Http responsetime unrealistic results

Hi,

I am recording data from a number of Elasticsearch cluster. For some queries, I get huge unrealistic response time numbers (3 mins).
When I run the queries on the clusters, they return in 100ms~.

note: I didn't use PacketBeat template file.
can you please explain why this can happen? how does packetbeat calculate the response time (is it the "took" field from Elasticsearch response?).

Packetbeat doesn't use the "took" field, instead it looks at the timestamp of the request and the timestamp of the response. At the moment it actually doesn't look into the payload at all, so it doesn't know that you have Elasticsearch running, just that there's an application using HTTP.

If you have the feeling that the values are not realistic, it could be that the request is matched with the response from another request. We call this a correlation problem. Causes could be packet drops or parsing errors.

One way to check for correlation issues is to configure packetbeat to store both the full request and the response (send_request: true, send_response: false and include_body_for: ["application/json"]), then for the transactions that have unrealistic times, check if the two seem to match.

did you mean send_request: true, send_response: true?
because I have this configured already. the "include body for" too.
I do see now that the request and the response don't match (I get a different response when running the query on ElasticSearch directly).

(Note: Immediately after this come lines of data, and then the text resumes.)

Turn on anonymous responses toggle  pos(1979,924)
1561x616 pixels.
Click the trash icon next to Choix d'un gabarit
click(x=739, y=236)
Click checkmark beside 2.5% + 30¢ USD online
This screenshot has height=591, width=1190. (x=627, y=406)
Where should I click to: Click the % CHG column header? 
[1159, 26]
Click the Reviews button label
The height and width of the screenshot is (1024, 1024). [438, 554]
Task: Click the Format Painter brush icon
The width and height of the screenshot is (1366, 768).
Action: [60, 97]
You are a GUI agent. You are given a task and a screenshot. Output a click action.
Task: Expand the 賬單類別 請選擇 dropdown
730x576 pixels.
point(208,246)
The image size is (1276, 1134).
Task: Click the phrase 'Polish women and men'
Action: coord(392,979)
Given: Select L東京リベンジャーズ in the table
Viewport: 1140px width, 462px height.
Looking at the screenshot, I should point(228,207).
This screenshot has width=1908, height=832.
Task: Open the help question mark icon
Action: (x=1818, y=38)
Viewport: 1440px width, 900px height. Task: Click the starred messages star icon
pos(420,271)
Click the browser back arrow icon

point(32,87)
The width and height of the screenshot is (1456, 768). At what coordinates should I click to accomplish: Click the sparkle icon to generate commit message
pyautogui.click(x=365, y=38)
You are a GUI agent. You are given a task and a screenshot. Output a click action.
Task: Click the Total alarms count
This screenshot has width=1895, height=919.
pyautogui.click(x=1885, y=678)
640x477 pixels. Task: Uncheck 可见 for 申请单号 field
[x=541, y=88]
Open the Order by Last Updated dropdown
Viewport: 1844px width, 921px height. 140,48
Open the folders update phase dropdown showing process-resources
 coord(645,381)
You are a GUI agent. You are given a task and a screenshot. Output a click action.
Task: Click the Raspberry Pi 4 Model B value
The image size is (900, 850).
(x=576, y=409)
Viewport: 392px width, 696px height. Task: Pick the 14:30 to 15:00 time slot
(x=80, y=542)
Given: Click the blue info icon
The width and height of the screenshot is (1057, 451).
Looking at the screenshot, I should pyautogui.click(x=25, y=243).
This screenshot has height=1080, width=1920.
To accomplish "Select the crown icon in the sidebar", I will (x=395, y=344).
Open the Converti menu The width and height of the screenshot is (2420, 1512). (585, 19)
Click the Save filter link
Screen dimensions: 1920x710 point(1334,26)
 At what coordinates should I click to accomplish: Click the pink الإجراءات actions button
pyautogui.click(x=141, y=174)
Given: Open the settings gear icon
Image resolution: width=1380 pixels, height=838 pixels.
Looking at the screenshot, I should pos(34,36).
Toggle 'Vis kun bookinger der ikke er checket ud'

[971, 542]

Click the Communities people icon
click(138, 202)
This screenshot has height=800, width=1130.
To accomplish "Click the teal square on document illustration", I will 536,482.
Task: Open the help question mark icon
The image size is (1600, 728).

How can I solve this correlation problem?

If this problem has no instant solution, can I use Logstash or some other tool to parse the response from ElasticSearch, and the "took" field and other fields into the JSON object?

Tudor, can you please help me fix this bug?
i can't use this tool because of the above.

Next step would be to identify why is the miss-correlation happening. The most likely reason is that Packetbeat drops messages when reading form the network interface.

Some questions:

  • How often does the miss-correlation happen? Maybe try putting them on a graph in Kibana (all transaction with responsetime > 30s) and see if they are clustered in some periods or randomly distributed.
  • What sniffer type do you use in Packetbeat? The defualt pcap or af_packet? Would be good to post the full config.
  • How many requests per second is Packetbeat seeing
  • If you do ifconfig eth0 where eth0 is the interface where it is sniffing, do you see any drops or errors?

You could try it like that, but probably won't be very easy.

Depending on what you are trying to accomplish, the slow query log and Marvel might also be helpful.

Hi Tudor, Thank you for the answer.

  1. this occurs in a randon time frame (I checked the the transactions with a negative response time, which i guess comes from the root cause)

  2. the config:

interfaces:
device: any

protocols:
http:
ports: [9200]
send_request: true
send_response: true
include_body_for: ["text/html", "application/json"]

mysql:
ports: [3306]

mongodb:
ports: [27017, 27019]
send_request: true
send_response: true

output:
redis:
enabled: true
host: "redishostname"
port: 6379

  1. i don't know for sure, because this is still in test environment and i delete yersterday's indices.

  2. I do see drops on some servers, BUT, when i run responsetime < 0, and visualize in kibana for the result's split across the servers, i get that most of the transactions came from servers without any drops.

This drops makes me worry, does the packetbeat has to do anything with the drops? those servers have the same hardware as production, and with the same exact traffic, i get drops on the test and not on prod.

Tudor, what should we do about it?

I used Logstash to parse the response, and use the took data as a new field, but I have a lot of transactions where the request doesn't match the response.

Is there a chance to get a trace with raw network packets? I'd like to have a look and see if we can improve correlation.

I can't get the production traffic out.
Ask me anything, I really need the traffic to correlate correctly.

Issue seem (!) to be resolved after upgrading (packetbeat's) Elasticsearch to 2.2.0 version (no sure why this is related) .
Edit: ** this did not solve the problem, just mitigated it

Any updates on this problem, i can see response time to be 0,1 for most of my traffic

Even I see that http responsetimes in either 0,1 and why not decimals? Is it rounding off?

I have the same problem. The response time for queries is mostly 0. Is this a bug?

Its been long I tested, I couldn't solve that at that time. I didn't dig deep into it, not sure if it is a bug.

Hi, Are you able to figure out solution to this problem?

@Akashi_Seih @jonatanzafar59 @Rachit_Puri Hi, Can you please help me if anyone if figured out the solution to this problem?